With law degrees from Cambridge and Harvard, Baruch Baigel’s resume is typical of the top-flight lawyers in the running for English Law Society awards later this month. But it holds one surprise — he has never practised law from a UK office.
For the last five years, Mr Baigel, a 30-year-old who grew up in Edgware, has worked for Asserson Law Offices, a firm that practises British law and works in the British courts — but from Israel.
There are 18 British-qualified lawyers working from its Tel Aviv offices, doing all the same work that they would be if they were sitting in the City of London.

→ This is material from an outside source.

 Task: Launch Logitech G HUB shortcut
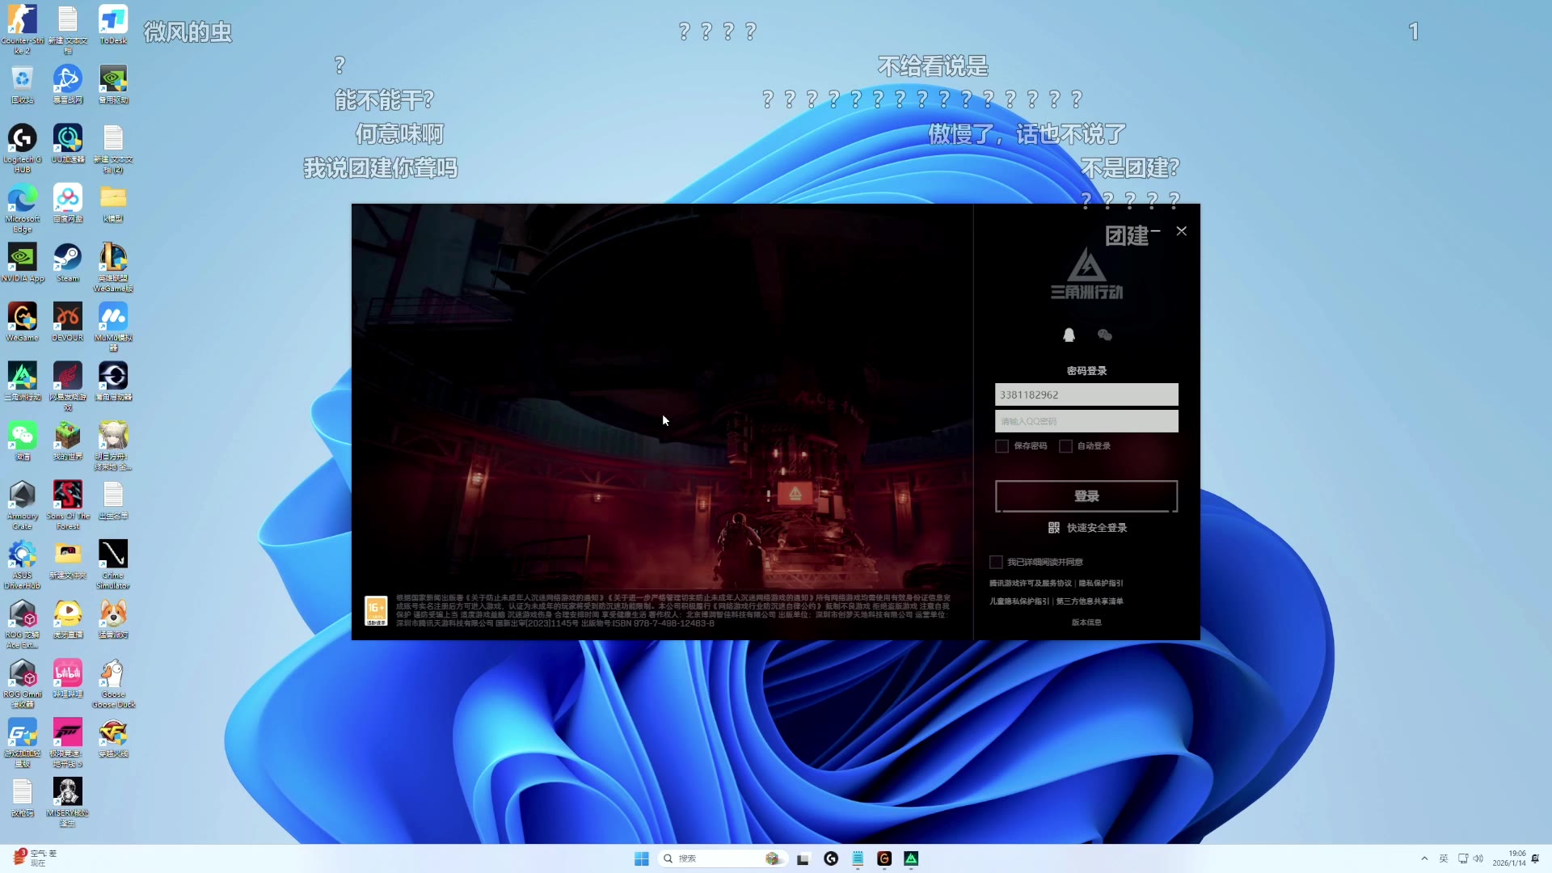tap(23, 139)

“The type of work I have been doing from our little firm in Tel Aviv rivals the level of work my contemporaries have been doing at top firms in London,” he said. “The only difference is that I am doing so gazing at the Mediterranean in the sun and working in an office block containing dozens of kosher restaurants and even a shul for afternoon prayers.”
Asserson has phone lines with UK numbers and take advantage of growing possibilities for serving papers by email and fax. The firm has had a string of successes in British courts and tribunals, including three victories in Supreme Court.
Mr Baigel commented: “My contemporaries were joining the City firms and top chambers in London, and part of me wanted to go down that path, But having just completed my work as education officer for Bnei Akiva, I also wanted to make aliyah as soon as possible. Asserson enabled me to do both.”
He has to be constantly ready to head to the UK for a court appearance but “compared to litigation lawyers in the City firms in England who rarely see their families, this is much better.”
He thinks that his success in British law from Tel Aviv “shows that making aliyah no longer means that you have to cut off professionally from your country of origin, and you can continue to achieve excellence in the UK by working in Israel”.